Data for locating words and elements

______________________________

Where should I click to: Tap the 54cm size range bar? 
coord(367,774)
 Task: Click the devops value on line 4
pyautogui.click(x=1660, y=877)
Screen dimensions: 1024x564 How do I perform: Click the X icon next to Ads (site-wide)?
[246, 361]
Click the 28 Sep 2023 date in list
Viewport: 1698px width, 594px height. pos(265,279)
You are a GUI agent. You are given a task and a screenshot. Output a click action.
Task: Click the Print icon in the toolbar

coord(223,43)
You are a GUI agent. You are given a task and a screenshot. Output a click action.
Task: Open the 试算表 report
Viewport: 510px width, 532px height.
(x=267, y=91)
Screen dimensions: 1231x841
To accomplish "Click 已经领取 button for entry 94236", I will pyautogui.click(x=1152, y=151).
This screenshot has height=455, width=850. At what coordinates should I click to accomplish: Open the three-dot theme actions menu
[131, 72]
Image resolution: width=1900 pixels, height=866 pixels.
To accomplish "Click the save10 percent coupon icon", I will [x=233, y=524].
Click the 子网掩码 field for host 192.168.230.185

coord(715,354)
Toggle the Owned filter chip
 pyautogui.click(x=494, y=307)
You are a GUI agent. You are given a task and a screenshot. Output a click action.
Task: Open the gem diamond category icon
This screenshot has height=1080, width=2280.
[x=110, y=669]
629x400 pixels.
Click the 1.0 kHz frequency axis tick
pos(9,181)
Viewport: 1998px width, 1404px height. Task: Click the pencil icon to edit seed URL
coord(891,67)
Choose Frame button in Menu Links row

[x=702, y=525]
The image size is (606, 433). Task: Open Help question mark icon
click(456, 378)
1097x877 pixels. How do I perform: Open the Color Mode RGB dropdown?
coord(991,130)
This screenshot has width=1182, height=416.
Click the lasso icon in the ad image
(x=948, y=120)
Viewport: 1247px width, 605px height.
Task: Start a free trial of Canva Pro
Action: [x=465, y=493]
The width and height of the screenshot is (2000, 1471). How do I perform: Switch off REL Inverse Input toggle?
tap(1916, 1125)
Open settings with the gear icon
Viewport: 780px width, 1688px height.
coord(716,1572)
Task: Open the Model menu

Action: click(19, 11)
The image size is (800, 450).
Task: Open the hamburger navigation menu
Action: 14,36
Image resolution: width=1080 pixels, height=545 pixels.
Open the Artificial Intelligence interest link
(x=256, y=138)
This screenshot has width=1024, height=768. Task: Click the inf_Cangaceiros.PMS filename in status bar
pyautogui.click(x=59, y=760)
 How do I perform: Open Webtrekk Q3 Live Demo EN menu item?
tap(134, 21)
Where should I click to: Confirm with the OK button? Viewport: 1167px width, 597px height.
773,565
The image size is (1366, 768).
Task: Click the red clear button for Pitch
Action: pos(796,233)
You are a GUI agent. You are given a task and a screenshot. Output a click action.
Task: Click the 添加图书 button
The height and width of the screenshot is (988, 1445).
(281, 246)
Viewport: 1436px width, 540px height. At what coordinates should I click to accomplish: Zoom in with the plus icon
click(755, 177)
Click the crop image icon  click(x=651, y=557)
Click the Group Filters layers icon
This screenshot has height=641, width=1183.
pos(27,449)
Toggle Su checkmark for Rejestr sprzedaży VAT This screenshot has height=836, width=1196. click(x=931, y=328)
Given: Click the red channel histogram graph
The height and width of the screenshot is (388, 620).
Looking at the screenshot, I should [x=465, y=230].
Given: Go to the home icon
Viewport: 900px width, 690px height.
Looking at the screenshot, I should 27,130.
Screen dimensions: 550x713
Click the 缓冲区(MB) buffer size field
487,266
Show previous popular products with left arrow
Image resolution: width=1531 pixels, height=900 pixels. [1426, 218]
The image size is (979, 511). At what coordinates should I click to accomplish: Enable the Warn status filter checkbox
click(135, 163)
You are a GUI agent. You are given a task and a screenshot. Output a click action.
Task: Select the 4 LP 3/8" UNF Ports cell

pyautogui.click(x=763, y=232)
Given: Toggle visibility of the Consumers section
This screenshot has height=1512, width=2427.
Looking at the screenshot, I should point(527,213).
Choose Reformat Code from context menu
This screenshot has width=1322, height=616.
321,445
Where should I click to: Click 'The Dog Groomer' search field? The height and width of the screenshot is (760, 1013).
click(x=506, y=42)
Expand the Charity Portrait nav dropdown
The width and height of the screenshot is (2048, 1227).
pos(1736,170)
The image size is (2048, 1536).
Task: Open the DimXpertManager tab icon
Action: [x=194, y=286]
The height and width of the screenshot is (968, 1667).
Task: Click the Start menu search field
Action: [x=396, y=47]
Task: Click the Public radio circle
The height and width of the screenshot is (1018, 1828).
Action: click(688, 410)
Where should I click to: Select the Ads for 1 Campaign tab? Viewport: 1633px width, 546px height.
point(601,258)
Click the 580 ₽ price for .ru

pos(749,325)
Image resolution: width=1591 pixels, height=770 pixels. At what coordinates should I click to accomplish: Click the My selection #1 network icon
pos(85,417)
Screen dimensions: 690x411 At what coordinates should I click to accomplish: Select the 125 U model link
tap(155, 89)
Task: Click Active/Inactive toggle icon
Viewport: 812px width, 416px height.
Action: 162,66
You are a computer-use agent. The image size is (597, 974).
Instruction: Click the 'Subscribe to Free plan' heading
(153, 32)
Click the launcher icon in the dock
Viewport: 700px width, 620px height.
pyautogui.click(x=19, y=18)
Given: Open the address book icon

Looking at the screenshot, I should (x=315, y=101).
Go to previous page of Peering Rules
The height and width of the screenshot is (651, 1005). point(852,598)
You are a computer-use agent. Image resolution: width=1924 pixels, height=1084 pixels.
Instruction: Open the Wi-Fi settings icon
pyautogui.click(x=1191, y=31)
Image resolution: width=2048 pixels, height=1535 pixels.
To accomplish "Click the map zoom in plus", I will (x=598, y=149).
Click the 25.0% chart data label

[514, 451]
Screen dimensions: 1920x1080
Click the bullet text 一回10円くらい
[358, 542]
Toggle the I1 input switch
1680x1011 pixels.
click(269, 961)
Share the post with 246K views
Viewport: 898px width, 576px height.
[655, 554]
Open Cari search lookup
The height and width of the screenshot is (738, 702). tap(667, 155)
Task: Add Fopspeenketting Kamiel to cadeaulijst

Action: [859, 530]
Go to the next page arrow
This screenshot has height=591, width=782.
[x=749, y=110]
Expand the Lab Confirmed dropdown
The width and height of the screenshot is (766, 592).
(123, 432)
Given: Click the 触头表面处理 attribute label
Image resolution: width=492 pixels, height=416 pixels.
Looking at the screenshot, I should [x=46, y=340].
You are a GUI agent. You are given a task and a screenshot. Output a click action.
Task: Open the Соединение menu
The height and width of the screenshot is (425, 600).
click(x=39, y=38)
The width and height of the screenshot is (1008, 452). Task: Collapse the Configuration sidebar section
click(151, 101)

______________________________

*Your goal:* Can you write out every line of the rows above as a JSON list of strings, with one string per line and blank lines left out?

*Reply to the exercise:*
[
  "Where should I click to: Tap the 54cm size range bar? ",
  "coord(367,774)",
  " Task: Click the devops value on line 4",
  "pyautogui.click(x=1660, y=877)",
  "Screen dimensions: 1024x564 How do I perform: Click the X icon next to Ads (site-wide)?",
  "[246, 361]",
  "Click the 28 Sep 2023 date in list",
  "Viewport: 1698px width, 594px height. pos(265,279)",
  "You are a GUI agent. You are given a task and a screenshot. Output a click action.",
  "Task: Click the Print icon in the toolbar",
  "coord(223,43)",
  "You are a GUI agent. You are given a task and a screenshot. Output a click action.",
  "Task: Open the 试算表 report",
  "Viewport: 510px width, 532px height.",
  "(x=267, y=91)",
  "Screen dimensions: 1231x841",
  "To accomplish \"Click 已经领取 button for entry 94236\", I will pyautogui.click(x=1152, y=151).",
  "This screenshot has height=455, width=850. At what coordinates should I click to accomplish: Open the three-dot theme actions menu",
  "[131, 72]",
  "Image resolution: width=1900 pixels, height=866 pixels.",
  "To accomplish \"Click the save10 percent coupon icon\", I will [x=233, y=524].",
  "Click the 子网掩码 field for host 192.168.230.185",
  "coord(715,354)",
  "Toggle the Owned filter chip",
  " pyautogui.click(x=494, y=307)",
  "You are a GUI agent. You are given a task and a screenshot. Output a click action.",
  "Task: Open the gem diamond category icon",
  "This screenshot has height=1080, width=2280.",
  "[x=110, y=669]",
  "629x400 pixels.",
  "Click the 1.0 kHz frequency axis tick",
  "pos(9,181)",
  "Viewport: 1998px width, 1404px height. Task: Click the pencil icon to edit seed URL",
  "coord(891,67)",
  "Choose Frame button in Menu Links row",
  "[x=702, y=525]",
  "The image size is (606, 433). Task: Open Help question mark icon",
  "click(456, 378)",
  "1097x877 pixels. How do I perform: Open the Color Mode RGB dropdown?",
  "coord(991,130)",
  "This screenshot has width=1182, height=416.",
  "Click the lasso icon in the ad image",
  "(x=948, y=120)",
  "Viewport: 1247px width, 605px height.",
  "Task: Start a free trial of Canva Pro",
  "Action: [x=465, y=493]",
  "The width and height of the screenshot is (2000, 1471). How do I perform: Switch off REL Inverse Input toggle?",
  "tap(1916, 1125)",
  "Open settings with the gear icon",
  "Viewport: 780px width, 1688px height.",
  "coord(716,1572)",
  "Task: Open the Model menu",
  "Action: click(19, 11)",
  "The image size is (800, 450).",
  "Task: Open the hamburger navigation menu",
  "Action: 14,36",
  "Image resolution: width=1080 pixels, height=545 pixels.",
  "Open the Artificial Intelligence interest link",
  "(x=256, y=138)",
  "This screenshot has width=1024, height=768. Task: Click the inf_Cangaceiros.PMS filename in status bar",
  "pyautogui.click(x=59, y=760)",
  " How do I perform: Open Webtrekk Q3 Live Demo EN menu item?",
  "tap(134, 21)",
  "Where should I click to: Confirm with the OK button? Viewport: 1167px width, 597px height.",
  "773,565",
  "The image size is (1366, 768).",
  "Task: Click the red clear button for Pitch",
  "Action: pos(796,233)",
  "You are a GUI agent. You are given a task and a screenshot. Output a click action.",
  "Task: Click the 添加图书 button",
  "The height and width of the screenshot is (988, 1445).",
  "(281, 246)",
  "Viewport: 1436px width, 540px height. At what coordinates should I click to accomplish: Zoom in with the plus icon",
  "click(755, 177)",
  "Click the crop image icon  click(x=651, y=557)",
  "Click the Group Filters layers icon",
  "This screenshot has height=641, width=1183.",
  "pos(27,449)",
  "Toggle Su checkmark for Rejestr sprzedaży VAT This screenshot has height=836, width=1196. click(x=931, y=328)",
  "Given: Click the red channel histogram graph",
  "The height and width of the screenshot is (388, 620).",
  "Looking at the screenshot, I should [x=465, y=230].",
  "Given: Go to the home icon",
  "Viewport: 900px width, 690px height.",
  "Looking at the screenshot, I should 27,130.",
  "Screen dimensions: 550x713",
  "Click the 缓冲区(MB) buffer size field",
  "487,266",
  "Show previous popular products with left arrow",
  "Image resolution: width=1531 pixels, height=900 pixels. [1426, 218]",
  "The image size is (979, 511). At what coordinates should I click to accomplish: Enable the Warn status filter checkbox",
  "click(135, 163)",
  "You are a GUI agent. You are given a task and a screenshot. Output a click action.",
  "Task: Select the 4 LP 3/8\" UNF Ports cell",
  "pyautogui.click(x=763, y=232)",
  "Given: Toggle visibility of the Consumers section",
  "This screenshot has height=1512, width=2427.",
  "Looking at the screenshot, I should point(527,213).",
  "Choose Reformat Code from context menu",
  "This screenshot has width=1322, height=616.",
  "321,445",
  "Where should I click to: Click 'The Dog Groomer' search field? The height and width of the screenshot is (760, 1013).",
  "click(x=506, y=42)",
  "Expand the Charity Portrait nav dropdown",
  "The width and height of the screenshot is (2048, 1227).",
  "pos(1736,170)",
  "The image size is (2048, 1536).",
  "Task: Open the DimXpertManager tab icon",
  "Action: [x=194, y=286]",
  "The height and width of the screenshot is (968, 1667).",
  "Task: Click the Start menu search field",
  "Action: [x=396, y=47]",
  "Task: Click the Public radio circle",
  "The height and width of the screenshot is (1018, 1828).",
  "Action: click(688, 410)",
  "Where should I click to: Select the Ads for 1 Campaign tab? Viewport: 1633px width, 546px height.",
  "point(601,258)",
  "Click the 580 ₽ price for .ru",
  "pos(749,325)",
  "Image resolution: width=1591 pixels, height=770 pixels. At what coordinates should I click to accomplish: Click the My selection #1 network icon",
  "pos(85,417)",
  "Screen dimensions: 690x411 At what coordinates should I click to accomplish: Select the 125 U model link",
  "tap(155, 89)",
  "Task: Click Active/Inactive toggle icon",
  "Viewport: 812px width, 416px height.",
  "Action: 162,66",
  "You are a computer-use agent. The image size is (597, 974).",
  "Instruction: Click the 'Subscribe to Free plan' heading",
  "(153, 32)",
  "Click the launcher icon in the dock",
  "Viewport: 700px width, 620px height.",
  "pyautogui.click(x=19, y=18)",
  "Given: Open the address book icon",
  "Looking at the screenshot, I should (x=315, y=101).",
  "Go to previous page of Peering Rules",
  "The height and width of the screenshot is (651, 1005). point(852,598)",
  "You are a computer-use agent. Image resolution: width=1924 pixels, height=1084 pixels.",
  "Instruction: Open the Wi-Fi settings icon",
  "pyautogui.click(x=1191, y=31)",
  "Image resolution: width=2048 pixels, height=1535 pixels.",
  "To accomplish \"Click the map zoom in plus\", I will (x=598, y=149).",
  "Click the 25.0% chart data label",
  "[514, 451]",
  "Screen dimensions: 1920x1080",
  "Click the bullet text 一回10円くらい",
  "[358, 542]",
  "Toggle the I1 input switch",
  "1680x1011 pixels.",
  "click(269, 961)",
  "Share the post with 246K views",
  "Viewport: 898px width, 576px height.",
  "[655, 554]",
  "Open Cari search lookup",
  "The height and width of the screenshot is (738, 702). tap(667, 155)",
  "Task: Add Fopspeenketting Kamiel to cadeaulijst",
  "Action: [859, 530]",
  "Go to the next page arrow",
  "This screenshot has height=591, width=782.",
  "[x=749, y=110]",
  "Expand the Lab Confirmed dropdown",
  "The width and height of the screenshot is (766, 592).",
  "(123, 432)",
  "Given: Click the 触头表面处理 attribute label",
  "Image resolution: width=492 pixels, height=416 pixels.",
  "Looking at the screenshot, I should [x=46, y=340].",
  "You are a GUI agent. You are given a task and a screenshot. Output a click action.",
  "Task: Open the Соединение menu",
  "The height and width of the screenshot is (425, 600).",
  "click(x=39, y=38)",
  "The width and height of the screenshot is (1008, 452). Task: Collapse the Configuration sidebar section",
  "click(151, 101)"
]